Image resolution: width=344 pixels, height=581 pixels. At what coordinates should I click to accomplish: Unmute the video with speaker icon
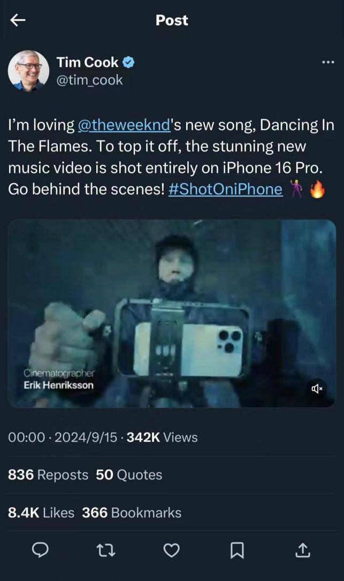click(x=316, y=389)
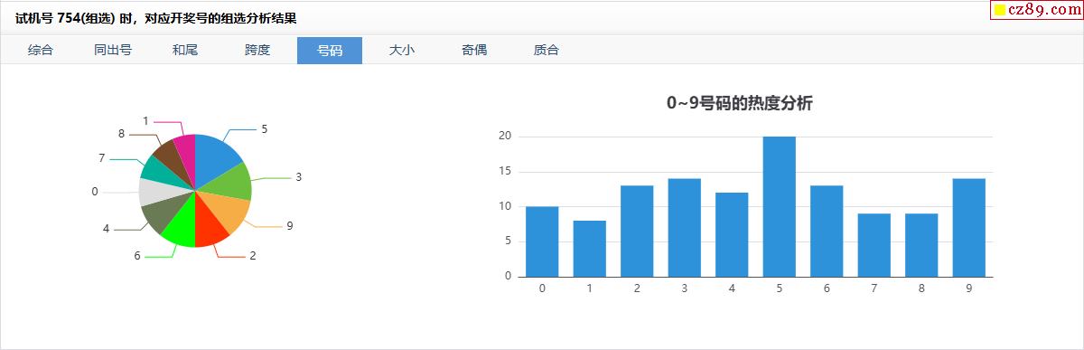The width and height of the screenshot is (1084, 350).
Task: Open the 奇偶 tab
Action: tap(474, 51)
* * *
* **WHAT NEEDS TO BE DONE**
All entries should be restated word for word; no images belong in the copy.

* **RESULT BELOW**
Image resolution: width=344 pixels, height=581 pixels. At what coordinates should I click to accomplish: Unmute the video with speaker icon
click(x=316, y=389)
The width and height of the screenshot is (1084, 350).
Task: Open the 奇偶 tab
Action: tap(474, 51)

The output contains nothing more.